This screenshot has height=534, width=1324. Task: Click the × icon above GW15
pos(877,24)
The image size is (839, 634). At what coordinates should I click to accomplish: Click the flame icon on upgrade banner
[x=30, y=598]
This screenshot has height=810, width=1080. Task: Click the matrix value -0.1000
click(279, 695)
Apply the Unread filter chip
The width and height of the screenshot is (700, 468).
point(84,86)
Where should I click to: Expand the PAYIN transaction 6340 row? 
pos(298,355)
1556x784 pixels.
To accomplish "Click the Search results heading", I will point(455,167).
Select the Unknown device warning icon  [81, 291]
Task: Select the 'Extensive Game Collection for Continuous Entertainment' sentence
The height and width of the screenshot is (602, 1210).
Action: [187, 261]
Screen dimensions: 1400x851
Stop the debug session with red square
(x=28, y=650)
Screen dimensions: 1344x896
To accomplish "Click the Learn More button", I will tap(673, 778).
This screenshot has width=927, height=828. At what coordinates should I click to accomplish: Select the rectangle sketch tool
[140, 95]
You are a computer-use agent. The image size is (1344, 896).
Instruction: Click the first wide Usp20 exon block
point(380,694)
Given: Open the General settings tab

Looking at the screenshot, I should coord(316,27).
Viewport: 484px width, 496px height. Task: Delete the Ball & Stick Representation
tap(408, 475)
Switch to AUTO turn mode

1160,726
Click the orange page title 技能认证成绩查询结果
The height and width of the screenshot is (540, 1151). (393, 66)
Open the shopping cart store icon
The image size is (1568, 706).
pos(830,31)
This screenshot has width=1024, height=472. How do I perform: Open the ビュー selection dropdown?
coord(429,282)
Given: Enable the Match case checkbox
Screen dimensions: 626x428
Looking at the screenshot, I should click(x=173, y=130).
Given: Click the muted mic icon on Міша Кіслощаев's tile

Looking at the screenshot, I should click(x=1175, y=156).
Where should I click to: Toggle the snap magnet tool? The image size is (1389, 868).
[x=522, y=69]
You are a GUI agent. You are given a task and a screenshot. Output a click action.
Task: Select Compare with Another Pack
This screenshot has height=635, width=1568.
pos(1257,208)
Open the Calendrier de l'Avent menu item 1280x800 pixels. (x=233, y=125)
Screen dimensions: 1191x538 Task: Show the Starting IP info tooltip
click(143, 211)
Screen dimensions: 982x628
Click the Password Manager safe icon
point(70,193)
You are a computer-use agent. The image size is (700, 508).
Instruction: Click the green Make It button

● ● ● ● ●

→ **Given task**
Give the lines of the material running from the line holding "Switch to AUTO turn mode" through the line holding "coord(429,282)", inclusive, as a JSON list of strings, one string per line, with blank lines omitted.

→ **Expected output**
[
  "Switch to AUTO turn mode",
  "1160,726",
  "Click the orange page title 技能认证成绩查询结果",
  "The height and width of the screenshot is (540, 1151). (393, 66)",
  "Open the shopping cart store icon",
  "The image size is (1568, 706).",
  "pos(830,31)",
  "This screenshot has width=1024, height=472. How do I perform: Open the ビュー selection dropdown?",
  "coord(429,282)"
]